Yaratıcı drama dersleri, bilindik ders ortamlarında gerçekleştirilmesi güç bir ders/yöntemdir. Sıraların olmadığı, çocukların bedenlerini daha net ve sağlıklı kullanabildiği ortamlarda sınıf yönetimi, bir eğitimci için daha da zorlaşmaktadır. Ayrıca lider/eğitimci tarafından kullanılan dil de içten olmalıdır, unutulmamalıdır ki alternatif bir ders ve yöntem olan yaratıcı drama lideri veya eğitmeninin klasik bir öğretmenden farkı olmalıdır. Süreç içinde kurulan iletişim dili, bu farkların en önemlilerinin başında gelmektedir. Lider/eğitimci tarafından zorlamaya ve baskılamaya yönelik sözcükler ve davranışlar, bireyin yaratıcılığını, kendiliğindenliğini ve öğrenme sürecini baltalamaktadır.

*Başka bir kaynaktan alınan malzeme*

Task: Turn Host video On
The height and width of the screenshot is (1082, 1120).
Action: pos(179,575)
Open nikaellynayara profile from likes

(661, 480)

Yaratıcı drama lideri/eğitmeni açısından açmamız gereken bir önemli nokta ise programın hangi yaş grubuna uygulanacağının yine lider/eğitmen tarafından net olarak cevaplandırılmasıdır. Özellikle bu süreç ülkemizde yapılan çalışmalarda üzerinde durulmayan bir noktadır. Planlanan her oyun, etkinlik, rol oynama ve doğaçlamaçalışmaları her yaş grubu için geçerliliği olan çalışmalar değildir. Çocukların, fiziksel ve zihinsel açıdan, planlanan çalışmaların yapılabilirliği yine liderin gelişim psikolojisini ne kadar bildiği ile doğrudan alakalıdır. Kendi yaşantısında oynadığı veya canlandırdığı durumlardan keyif aldığı veya etkilendiği için aynı çalışmaları küçük yaş grubuna uygulayan bir çok yaratıcı drama lideri/eğitmeninin var olduğunu biliyoruz çünkü!!! Yukarıda belirtilen özel noktaları bilen ve bu durumlara hassas yaklaşan lider/eğitmenler yaratıcı dramanın kazanımlarına bir adım daha yaklaşabilen eğitimcilerdir.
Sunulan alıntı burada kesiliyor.